G 1/04 (OJ 2006, 334) concerned diagnostic methods. The Enlarged Board held that a diagnostic method within the meaning of Art. 52(4) EPC 1973 had an inherent and inescapable multi-step nature. If diagnosis as the deductive medical or veterinary decision phase was a purely intellectual exercise, the feature pertaining to the diagnosis for curative purposes and the features relating to the preceding steps which were constitutive for making the diagnosis represented the essential features of a diagnostic method within the meaning of Art. 52(4) EPC 1973. Thus, in order to satisfy the requirements of Art. 84 EPC 1973, an independent claim relating to such a method must include these features. The Enlarged Board further held that, while essential features were for the most part of a technical nature, a non-technical feature constitutive for defining the invention must likewise be included as an essential feature in the independent claim. Thus, although diagnosis stricto sensu was a purely intellectual exercise unless it was carried out by a device, the feature pertaining to it was such an essential feature as to be included in the independent claim. See also chapter I.B.4.5.1 d) "Clarity of a claim relating to diagnostic methods".
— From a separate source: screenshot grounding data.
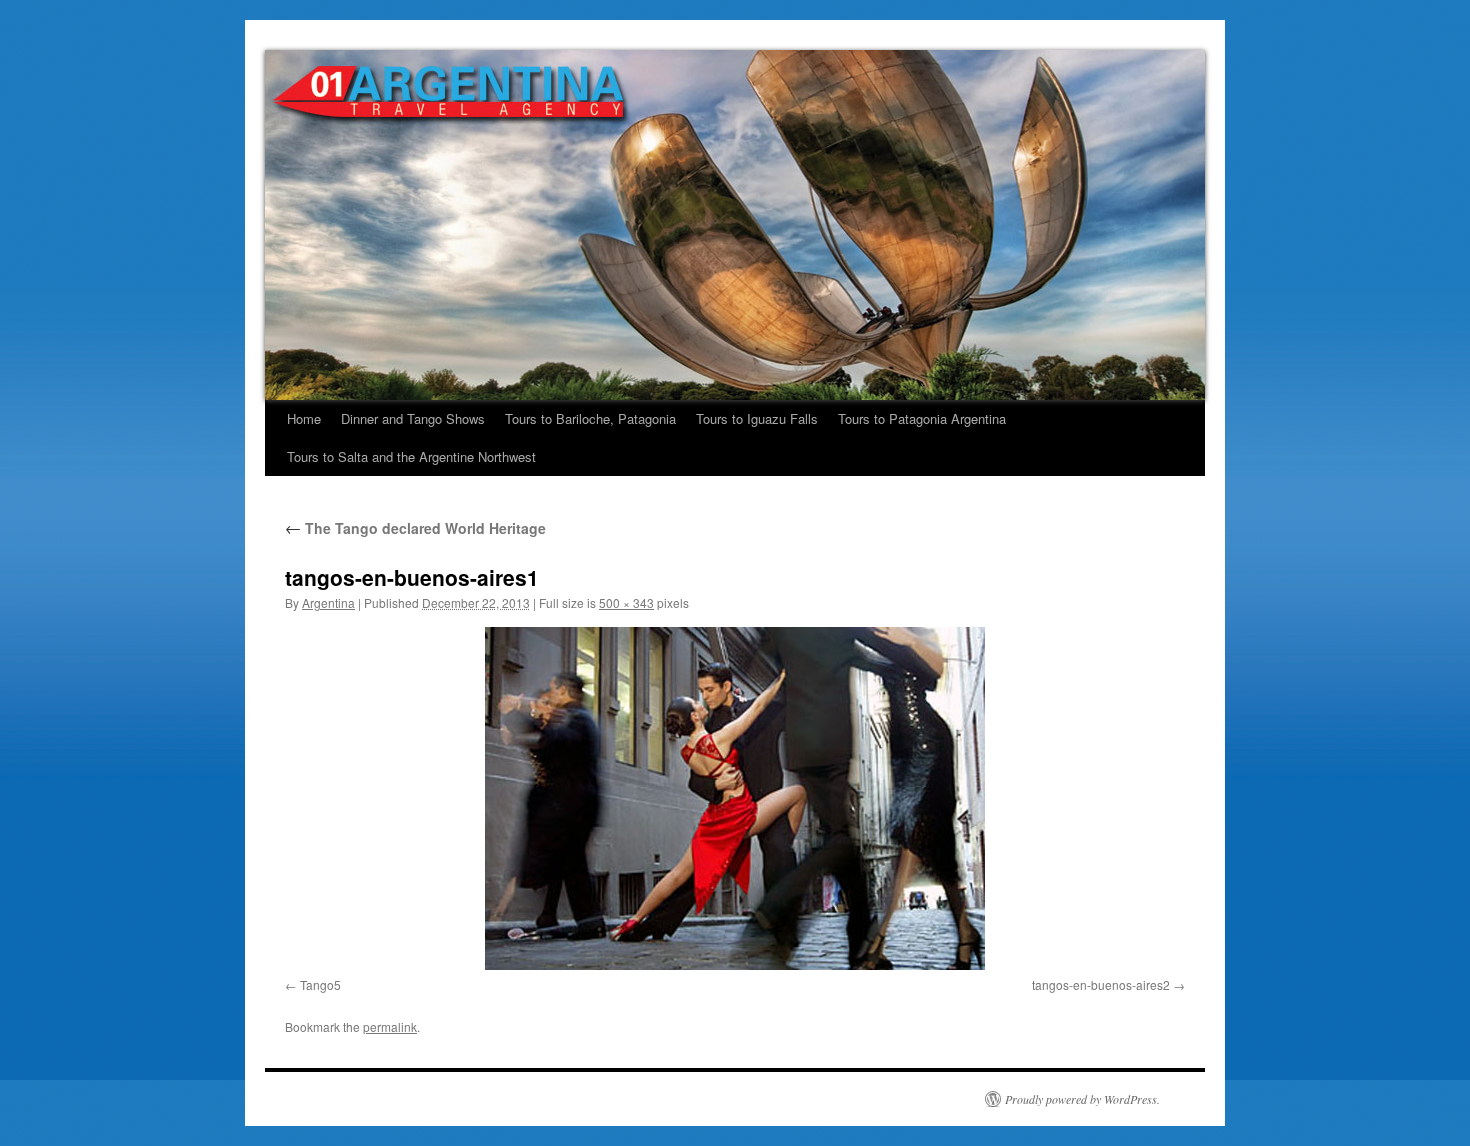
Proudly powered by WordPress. (1082, 1099)
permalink (390, 1026)
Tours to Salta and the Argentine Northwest (411, 456)
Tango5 (320, 984)
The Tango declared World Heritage (415, 528)
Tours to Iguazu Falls (757, 418)
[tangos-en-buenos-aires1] (735, 798)
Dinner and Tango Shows (413, 418)
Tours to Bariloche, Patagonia (590, 418)
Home (304, 418)
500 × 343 (626, 602)
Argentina (328, 602)
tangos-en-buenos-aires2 (1101, 984)
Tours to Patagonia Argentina (922, 418)
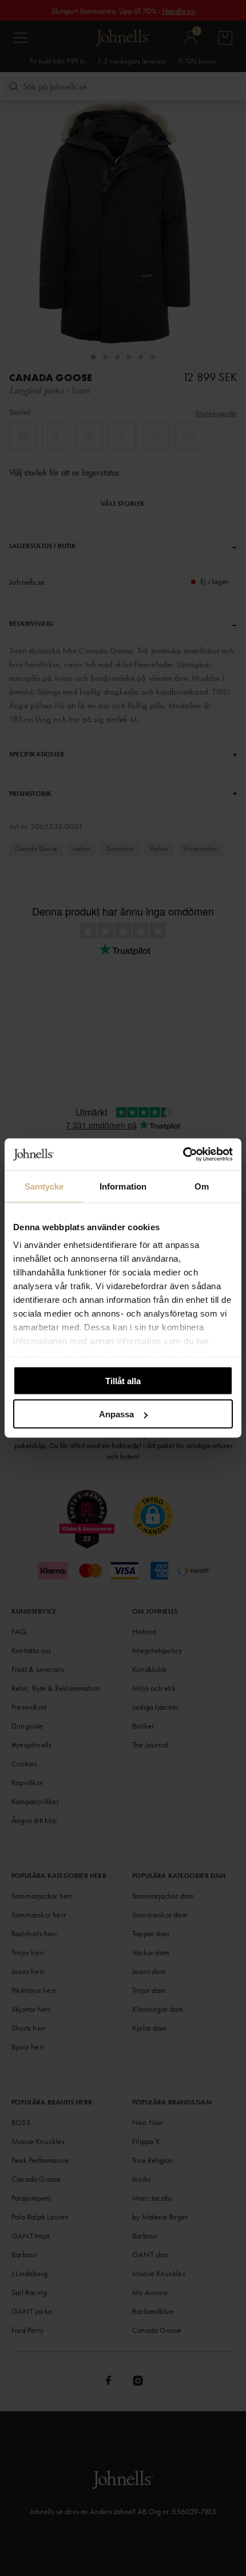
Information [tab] (123, 1186)
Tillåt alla (123, 1380)
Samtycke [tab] (44, 1186)
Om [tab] (202, 1186)
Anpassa (116, 1414)
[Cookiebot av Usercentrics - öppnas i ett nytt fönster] (183, 1154)
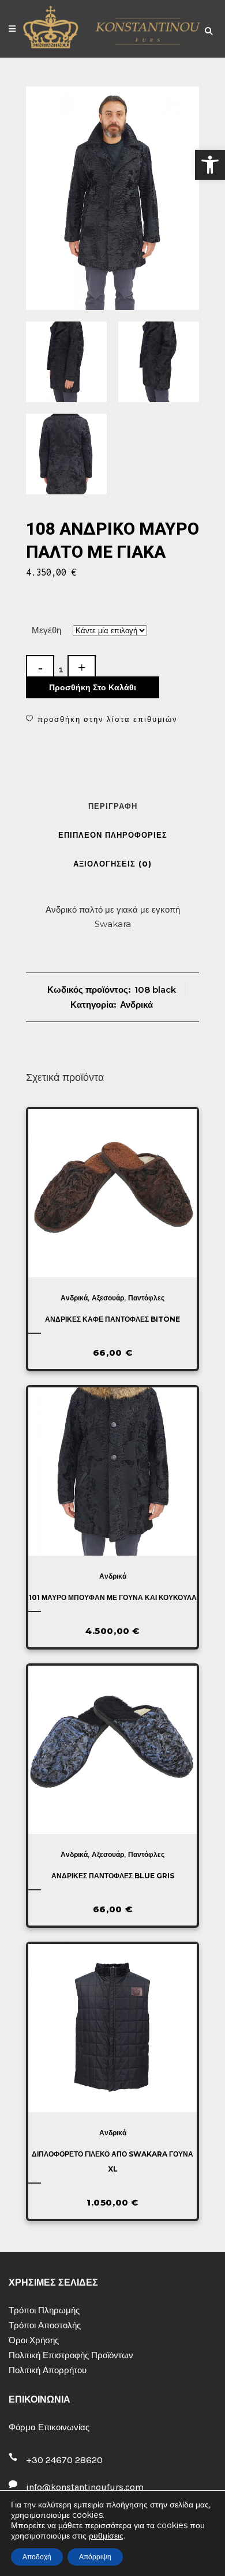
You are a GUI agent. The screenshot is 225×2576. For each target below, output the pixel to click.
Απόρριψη (95, 2556)
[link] (210, 165)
G 1/07 (OJ 2011, 134) concerned surgical methods. The Enlarged Board referred to G 1/04 and stated that a claim should explicitly specify all essential features and must be clear. Under Art. 84 EPC, whether or not a step being or encompassing a surgical step excluded from patentability can be omitted either by using positive wording for such omission like "pre-delivered" or by simply leaving it out from the claim depends on whether the claimed invention is fully and completely defined by the features of the claim without that step. See also chapter I.B.4.3.4 b) "Surgical step part of claimed method?".
In T 2102/12 the application related to medical robotic systems which allow to robotically move a tool on an articulated arm in response to the surgeon's manipulation of an input device. The board referred to G 1/07 and held that claiming the measurement of the movement of the tool while "unclaiming" the movement itself rendered the claim unclear under Art. 84 EPC. The claimed method of intertwined non-surgical ("claimed") and surgical ("unclaimed") steps was not comparable to that underlying T 836/08.
In decision T 923/08 the board decided as follows: If a method for recording measurements on the human or animal body necessarily entails a surgical step in order to fix to the human or animal body a measuring device which is indispensable for performing the method, this step has to be deemed an essential feature of the method and is comprised in such a method, even if the claim contains no method feature explicitly directed to it. Such a method is excluded from patentability under Art. 53(c) EPC. The exclusion of such a surgical step, whether by stating that the surgically attached measuring device was already fixed to the body before the start of the method or whether by use of a disclaimer, breaches Art. 84 EPC 1973 because such a process claim does not then include all the essential features of the claimed invention.